The plan, which will be published next spring, sets out Labour’s ambition of achieving “three big shifts in healthcare.” These include hospital to community, analogue to digital and sickness to prevention.
However, there have been concerns about the government’s failure to clearly set out the role pharmacies will play within the plan, even though it is garnering the views of the public, NHS staff and experts including clinicians about the health service to shape its strategy.
McQuillan said clarity, in particular, was needed around pharmacy prescribing and urged the government to ensure “independent prescribers in every community pharmacy are supported by robust training and infrastructure.”
“This would enable pharmacies to address acute and chronic care needs more effectively,” he said. “Moreover, integrating prescribing and dispensing within the same premises can offer patients a more seamless and efficient care journey.”
McQuillan said expanding “the scope of services such as vaccinations and the hypertension service is crucial” and insisted pharmacies “should completely manage, end to end, the repeat prescription process, deliver urgent care for minor ailments and provide tailored prescribing.”
However, his call for the expansion of pharmacy services came with the proviso that funding is in place to support pharmacies.

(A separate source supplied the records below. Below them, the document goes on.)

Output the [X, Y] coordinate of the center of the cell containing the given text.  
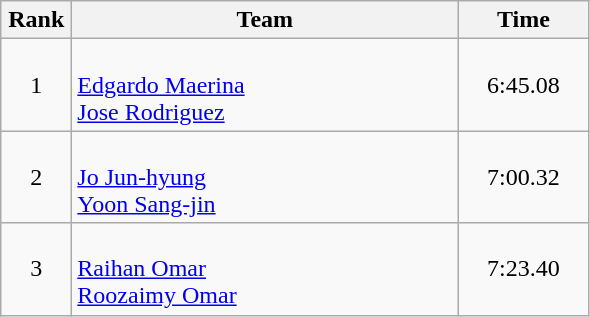
7:23.40 [524, 269]
1 [36, 85]
Jo Jun-hyungYoon Sang-jin [265, 177]
Edgardo MaerinaJose Rodriguez [265, 85]
Raihan OmarRoozaimy Omar [265, 269]
6:45.08 [524, 85]
Team [265, 20]
3 [36, 269]
7:00.32 [524, 177]
Time [524, 20]
2 [36, 177]
Rank [36, 20]
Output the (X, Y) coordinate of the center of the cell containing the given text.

Labour has yet to meet Community Pharmacy England for contractual talks.
“Funding frameworks must empower pharmacies to invest in infrastructure, workforce, and innovative services to ensure financial viability and high-quality care can be realised,” McQuillan said.

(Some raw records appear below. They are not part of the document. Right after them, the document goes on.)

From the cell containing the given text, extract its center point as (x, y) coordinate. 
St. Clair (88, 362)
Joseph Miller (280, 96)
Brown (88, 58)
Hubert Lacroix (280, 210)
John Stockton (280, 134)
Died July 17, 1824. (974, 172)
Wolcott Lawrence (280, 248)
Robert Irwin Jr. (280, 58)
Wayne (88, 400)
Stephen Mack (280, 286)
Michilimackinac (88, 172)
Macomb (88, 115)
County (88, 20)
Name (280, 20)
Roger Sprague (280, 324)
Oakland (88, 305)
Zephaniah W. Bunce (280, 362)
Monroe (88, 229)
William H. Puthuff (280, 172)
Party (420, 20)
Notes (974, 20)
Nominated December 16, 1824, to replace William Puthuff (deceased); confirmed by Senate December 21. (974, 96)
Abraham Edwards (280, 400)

Numark strongly advocates for an expanded Pharmacy First scheme
He called for population health data to “guide the development, delivery and evaluation of services” so pharmacies can meet “public health needs and NHS goals effectively.”
“Pharmacies already deliver essential services such as flu vaccinations, health checks, and repeat prescriptions but are often underutilised for more advanced clinical services,” he said.

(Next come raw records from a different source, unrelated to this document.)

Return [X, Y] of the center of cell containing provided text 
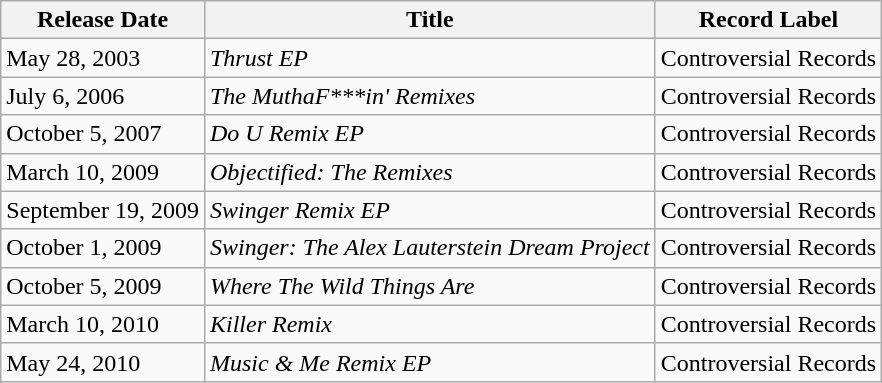
May 28, 2003 [103, 58]
July 6, 2006 [103, 96]
Swinger: The Alex Lauterstein Dream Project [430, 248]
October 5, 2007 [103, 134]
Music & Me Remix EP [430, 362]
March 10, 2010 [103, 324]
Record Label [768, 20]
October 1, 2009 [103, 248]
Title [430, 20]
Killer Remix [430, 324]
May 24, 2010 [103, 362]
Where The Wild Things Are [430, 286]
October 5, 2009 [103, 286]
Thrust EP [430, 58]
Do U Remix EP [430, 134]
Objectified: The Remixes [430, 172]
September 19, 2009 [103, 210]
Swinger Remix EP [430, 210]
The MuthaF***in' Remixes [430, 96]
Release Date [103, 20]
March 10, 2009 [103, 172]
Output the (X, Y) coordinate of the center of the cell containing the given text.  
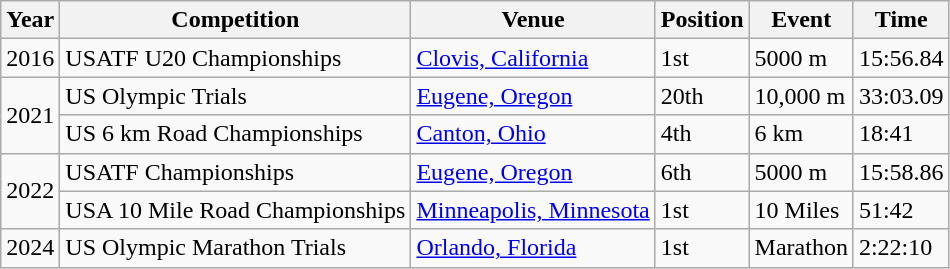
Event (801, 20)
15:58.86 (901, 172)
Clovis, California (533, 58)
6 km (801, 134)
10 Miles (801, 210)
Orlando, Florida (533, 248)
51:42 (901, 210)
10,000 m (801, 96)
Position (702, 20)
US Olympic Marathon Trials (236, 248)
Marathon (801, 248)
USATF Championships (236, 172)
Year (30, 20)
USATF U20 Championships (236, 58)
Minneapolis, Minnesota (533, 210)
2:22:10 (901, 248)
20th (702, 96)
18:41 (901, 134)
Canton, Ohio (533, 134)
33:03.09 (901, 96)
Venue (533, 20)
USA 10 Mile Road Championships (236, 210)
2021 (30, 115)
2016 (30, 58)
6th (702, 172)
US Olympic Trials (236, 96)
Competition (236, 20)
15:56.84 (901, 58)
2022 (30, 191)
4th (702, 134)
US 6 km Road Championships (236, 134)
2024 (30, 248)
Time (901, 20)
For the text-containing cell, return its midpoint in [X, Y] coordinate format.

McQuillan also said Numark “strongly advocates for an expanded Pharmacy First scheme” in England which would give patients “open access to a pharmacist-led prescribing service,” allowing them to be “seen, assessed and treated at the point of presenting to the NHS.”
“This has the added benefit of easing the burden on GPs and hospitals whilst enhancing patient experience,” he said, insisting the expansion of pharmacy services should come with an expansion of pharmacy team skill sets.
“Enabling pharmacy technicians to administer NHS vaccinations without requiring an on-site vaccine-trained pharmacist would maximise team efficiency,” he said.
“Supervision changes should empower pharmacy technicians to oversee medicine supply and supervise other team members safely.”
McQuillan also said digital systems such as EPS must be “streamlined” and “designed with the minimum number of clicks” whilst collecting “only essential data needed to perform tasks.”
Insisting a “unified, shared care record system across primary and secondary care is crucial,” he said: “Pharmacists, GPs and other clinicians must have real-time read and write access to patient records to ensure seamless care, reduce duplication and support informed decision-making. The existing barriers to a shared care record must be removed.”